Recommended by frogs and finance: Schefflera arboricola

This week I was called over to the offices of the finance team to take a look at their dwarf umbrella plant (Schefflera arboricola). It’s clearly received plenty of TLC and is thriving. However, in striving to reach the light it became too tall and very top-heavy. A bit worrying if you’re the one sitting below it! So it was time for some pruning and I’ll be taking the bits home to see if I can get some cuttings growing.

The finance team aren’t the only fans of this plant in the Manchester Museum. This beautiful little frog is a Lemur Leaf Frog; a critically endangered species which is part of the breeding programme in the newly refurbished vivarium.

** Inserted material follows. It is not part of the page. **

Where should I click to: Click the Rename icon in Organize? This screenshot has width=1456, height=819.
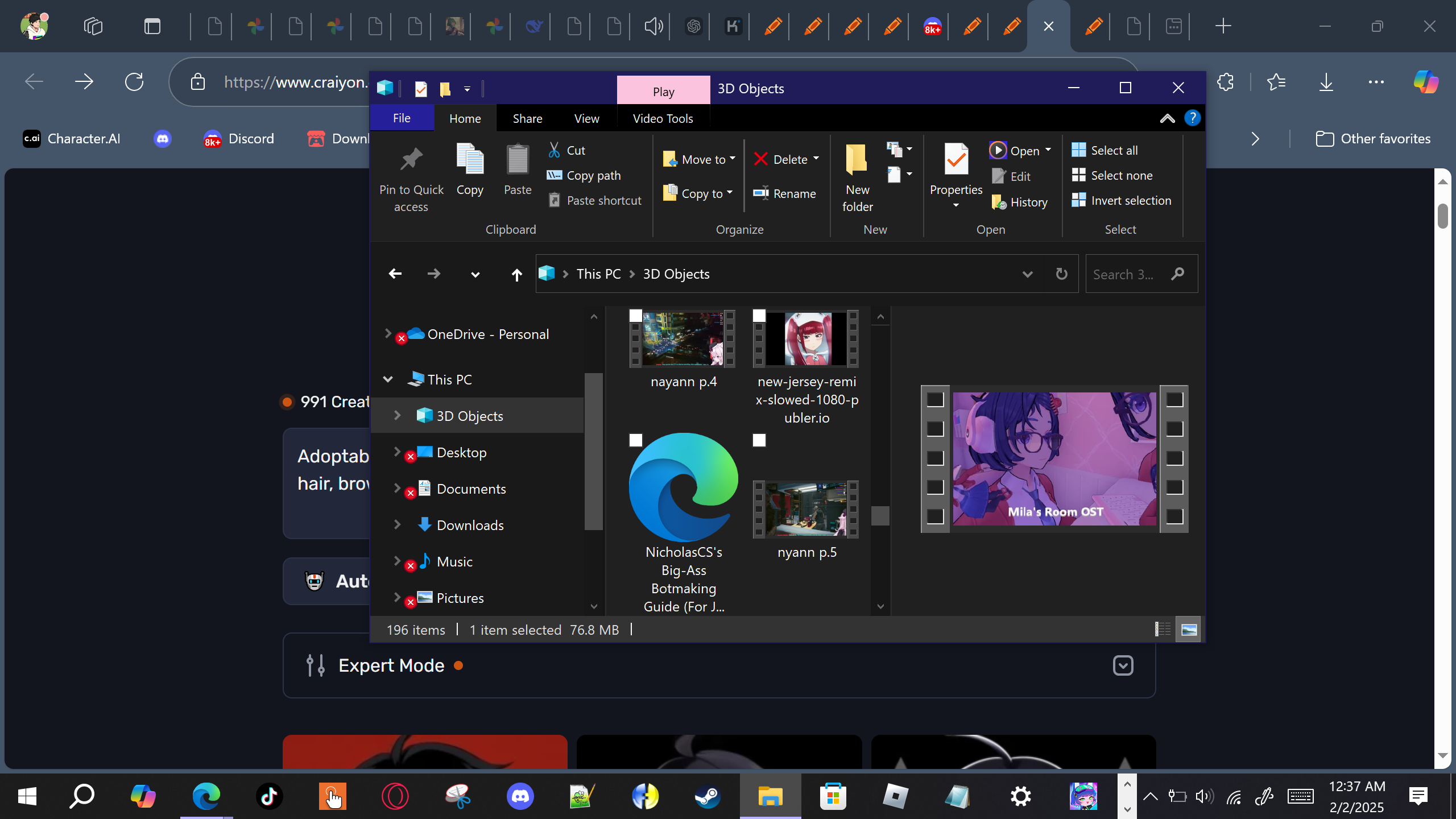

The dwarf umbrella plant (S. arboricola) is a member of the Araliaceae (ivy) family and is a popular houseplant (especially in variagated forms). This specimen from our cultivated plant collection was collected in China by the plant hunter Augustine Henry (1857–1930). It is undated and was originally identified as a related plant, Heptapleurum octophyllum, but the identification has since been re-determined, as shown by the extra labels. The herbarium sheet is in our cultivated plant collection as the dwarf umbrella plant is native to Taiwan and Hainan, not the mainland Chinese province of Yunnan where this was collected.